Still, the position of insisting on a “continuing controversy” had itself become a source of internal controversy. In 1967, an R.J. Reynolds executive, J. S. Dowdell, noted that “the industry has little, if any, positive evidence” to refute the findings that cigarettes cause disease.76 After more than a decade of TIRC research, no evidence to contradict the knowledge of smoking’s harm had been produced. In 1968, William Kloepfer, Jr., vice president of public relations for the Tobacco Institute, wrote to Earle Clements, the institute’s president, to say that that the industry’s consistent denial of harm and risk might now be untenable:Our basic position in the cigarette controversy is subject to the charge, and may be subject to a finding, that we are making false or misleading statements to promote the sale of cigarettes.77
There was much to be said for Kloepfer’s assessment. The industry’s very efforts to limit its legal liabilities were augmenting those liabilities.

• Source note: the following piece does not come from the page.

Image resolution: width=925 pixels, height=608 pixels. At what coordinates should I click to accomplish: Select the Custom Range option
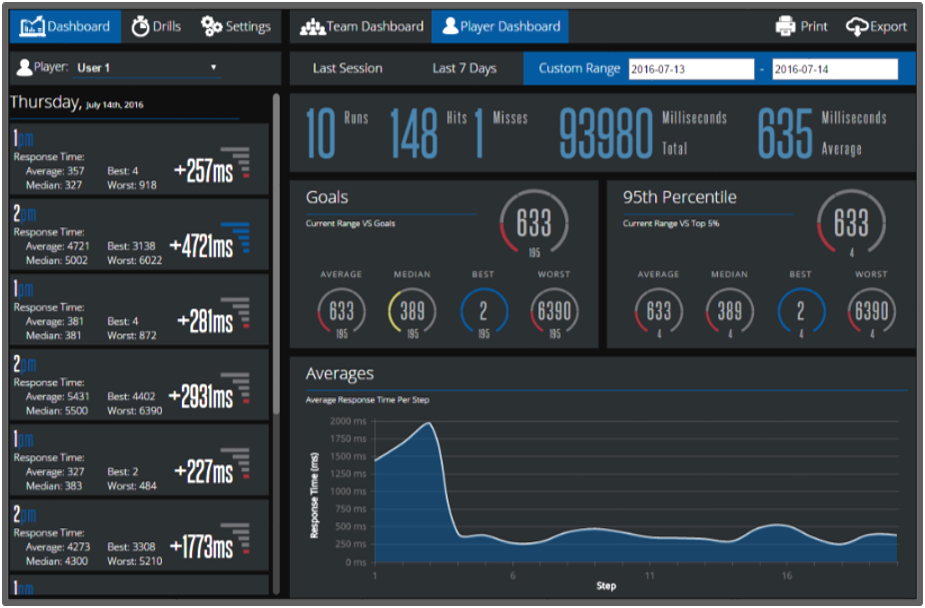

Helmut Wakeham, the director of research and development at Philip Morris, advocated a similar shift in strategy starting in 1970. In May of that year, he wrote to Clements expressing doubts about the industry approach in the aftermath of the report. He cautioned, “I think we have spent too much time and energy being ‘negative’ on the subject of smoking and health, undermining our public image,” and went on to warn that the industry’s focus on controversy could have contradictory elements:Our medical research support efforts through C.T.R. and A.M.A. have been confusing and contradictory in the public eye because we have on the one hand proclaimed these endeavors to be aimed at “finding the truth about smoking and health” and at the same time denied the existence of a problem.